Hanging the Salem Witches was a Good Idea, said the Zuñis.

From Philip Jenkins’ Dream Catchers: How Mainstream America Discovered Native Spirituality, which I am reading as part of some research on changing attitudes towards shamanism:

In 1882 when a group of Zuñi emissaries visited Salem [Mass.] . . . they congratulated the citizens for their ancestors’ determined response to the witchcraft problem. Through the 1890s, U.S. authorities were struggling to suppress Zuñi persecution of witches in conflicts that nearly led to war. (31)

Which reminded me of one of my all-time favorite articles, Malcolm Brenner’s “A Witch among the Navajo,” or what happens when Pagan Witchcraft meets witch-as-translation-for-our-word-for-evil-magic-worker.

At the time of writing it, Malcolm was a newspaper reporter in Gallup, New Mexico, and the Zuñi tribal government was part of his beat. Previously he had lived on the Navajo reservation to the north, during which the events he described took place. His website.


8 thoughts on “Hanging the Salem Witches was a Good Idea, said the Zuñis.

  1. Interesting. I am in the middle of “Witchcraft in the Southwest: Spanish & Indian Supernaturalism on the Rio Grande,” (Marc Simmons, U of Nebraska Press) a book which echoes this sentiment over & over. I would offer up a relevant quote regarding the Zuni here, but the book unindexed — very annoying.

    I have an old & precious friend who was instructed by his Cherokee elders in traditional medicine. (Gah, that sounds so cliche, but it’s true.) He was always ambivalent about my use of the word “Witch.” When I regurgitated the alleged etymology of “Wicca” as “to change or bend” (I remember this so well) his eyes grew large, then dark & he told me that was exactly how he understood witchcraft & it was to be frowned upon. (This has heavily influenced our intense yet sometimes ambivalent bond.) Twenty years later, I don’t think his opinions about this have changed — there’s this differentiation between people who use magick for their own selfish purposes (witches) and those who work for the benefit of the community (healers/priests). I am not sure Pagan Witchcraft’s ideology can ever cross that cultural divide.

  2. Isn’t it obvious that there is a serious issue with translation here? The Zuñis were accepting the New Englanders’ claim that the “Witches” in question were all inherently evil. But what if the good Puritans had explained that their definition of Witchcraft was not limited to workers of malefic magic, but also covered those who heal, find lost objects, foretell the future, communicate with the dead, and even those who can perform protective magic against malefic “witches”? And what if the Zuñis found out that some of the Puritans actually thought that “Witches” who healed and performed other beneficial magic were more dangerous and more deserving of death than “Witches” who curse?

    One must always be very suspicious when attitudes toward “Witches” and “Witchcraft” are attributed to people whose native language is not English.

    1. Rombald

      Yes, but within European/Christian history there was also a tension between whether the “witches” to be persecuted were (i) anyone using supernatural powers, or (ii) people using such powers to do harm.

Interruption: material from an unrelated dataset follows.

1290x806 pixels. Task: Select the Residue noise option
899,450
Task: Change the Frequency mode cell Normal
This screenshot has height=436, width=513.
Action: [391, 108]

      For what it’s worth, I think the punishment of people in category (ii) is, in principle, justified, although in practice I would generally oppose it just because of the difficulty of obtaining proof.

    1. Gareth

      Yeah I did a quick google search on Brenner to see if he’d written anything else of interest. I’m sure what he has written is of interest to some, just not to me.

  3. Gareth

    Just read “A Witch among the Navajos” it was a very interesting read. I’m curious to know how various indigenous religions view and interact with contemporary Western Paganism. Brenner mentions that it was often presumed that all ‘bilagaanas’ were Christian; personally I’m more concerned with Paganism being conflated with New Age.